Defining the anti-inflammatory role of lipoic acid in Multiple Sclerosis 

The goal of these studies is to define the cellular mechanisms that use and produce antioxidant lipoic acid (LA). This study will be conducted in the basic science laboratory as well as with Multiple Sclerosis (MS) patients and healthy controls. We will study the effects of LA on the production of IL-17 and other cytokines which are protein molecules that are involved in differentiation and activation of T helper (Th17) cells. Previous experiments have shown that mice with excess Th17 cells, had increased levels of experimental autoimmune encephalomyelitis (EAE) symptoms. In addition, mice lacking Th17 cells did not develop any autoimmune pathology. In humans, increased IL-17 levels have been detected in patients with multiple sclerosis, as well as other auto-immune diseases like systemic lupus erythematosus, inflammatory colitis and rheumatoid arthritis. By measuring the cytokine levels in the blood before and after LA ingestion, we hope to link a relationship between LA and a decrease in inflammation of nerve fibers.

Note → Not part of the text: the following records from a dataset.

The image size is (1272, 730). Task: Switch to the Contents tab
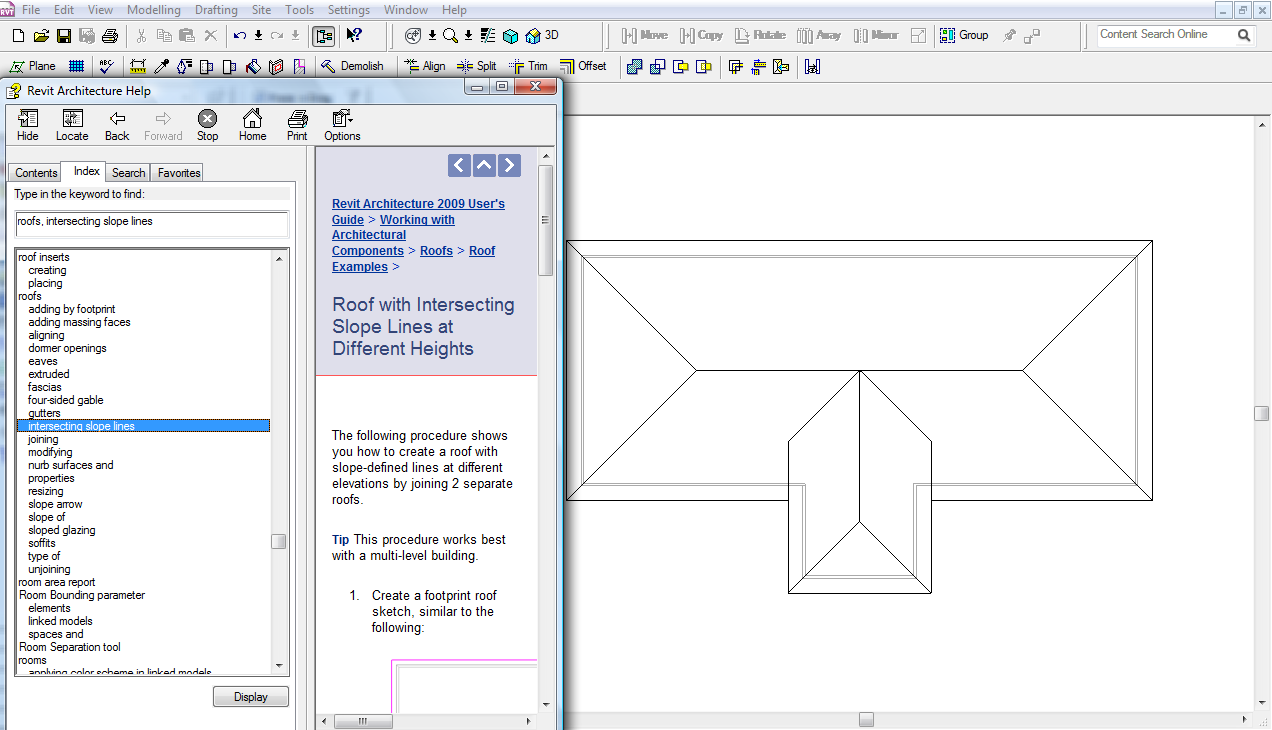[x=36, y=173]
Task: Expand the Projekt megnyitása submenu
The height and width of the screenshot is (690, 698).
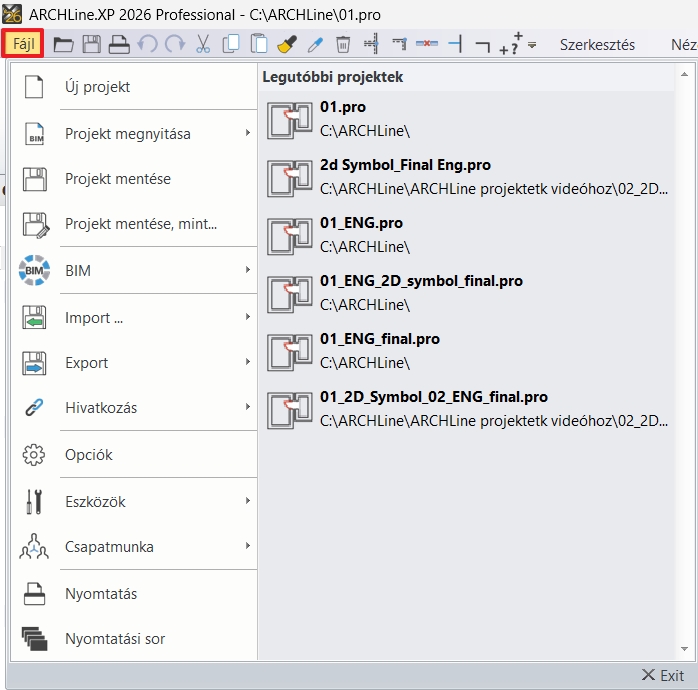Action: point(130,133)
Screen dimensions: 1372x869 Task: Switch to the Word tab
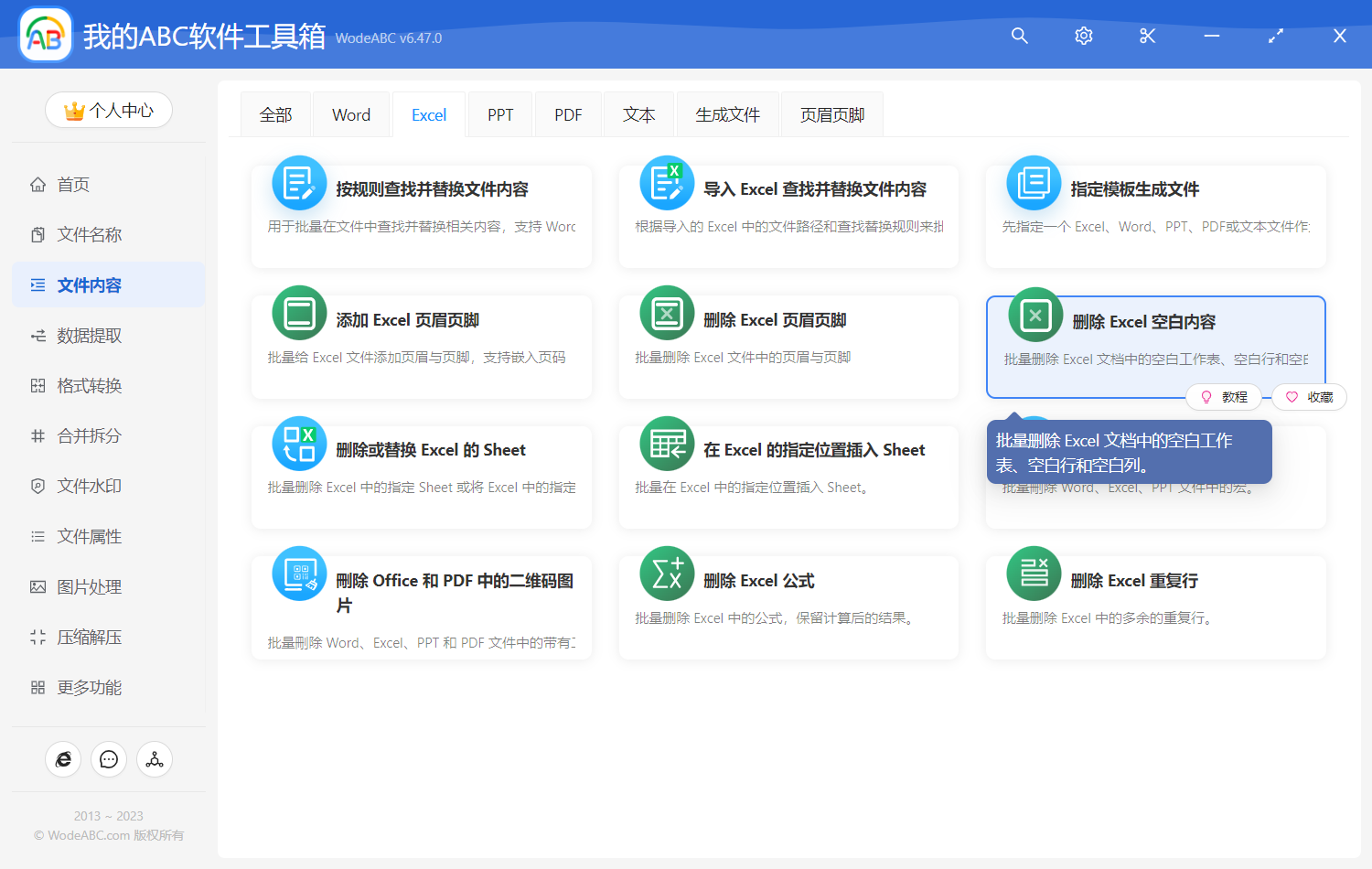point(350,113)
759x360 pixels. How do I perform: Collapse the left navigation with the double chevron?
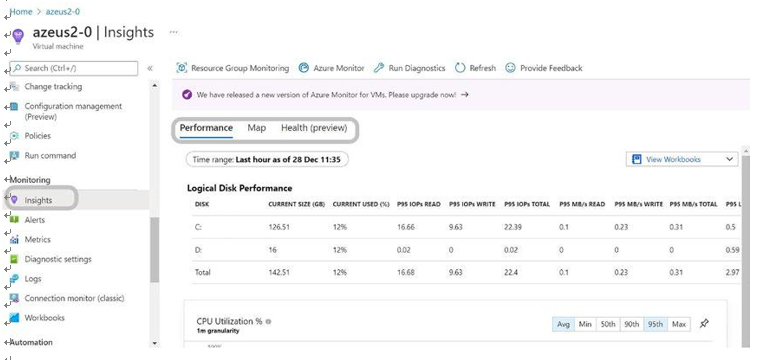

We are also interested in studying the effects of LA on endothelial cells, which is the major component of the Blood Brain Barrier (BBB), and the ability of immune cells to migrate across the BBB. One of the precluding symptoms of MS is the capability for T helper cells to cross the BBB.  We intend to evaluate the likelihood that LA will limit the migration of immune cells (like helper T) to cross the BBB. This will first be done in our basic research laboratory before being performed in animals or patients.

To date, we discovered that LA stimulates cyclic adenosine monophosphate (cAMP) production in immune cells and endothelial cells. CAMP is a cellular second messenger that is known to aid in suppressing the body's immune system. The fact that LA induces cAMP production and suppresses immune system response in the central nervous system is significant for MS research because altering immune cell function has been a therapeutic approach for the treatment of MS and other inflammatory diseases. We hope that future studies of LA will lead us to be able to safely suppress the symptoms of MS in humans.

The Tykeson Multiple Sclerosis Research Laboratory

The Tykeson Multiple Sclerosis Research Laboratory  is located in the OHSU Mark O. Hatfield Research Center.  It is dedicated to studying how the immune system causes MS and developing new treatments aimed at controlling disease causing white blood cells. Immunologists, neuroscientists and molecular biologists work together toward the common goal of ultimately curing MS. The laboratory is named in honor of Donald Tykeson and his family who helped establish the laboratory with a generous gift.


The Neuroimmunology Research Laboratories

The Neuroimmunology Research Laboratories are located at the Portland Veterans Affairs Medical Center. Immunologists, neuroscientists and molecular biologists work together on a variety of projects answering fundamental questions important to advancing our knowledge of how the immune system causes MS and on how to protect nerves from damage in MS.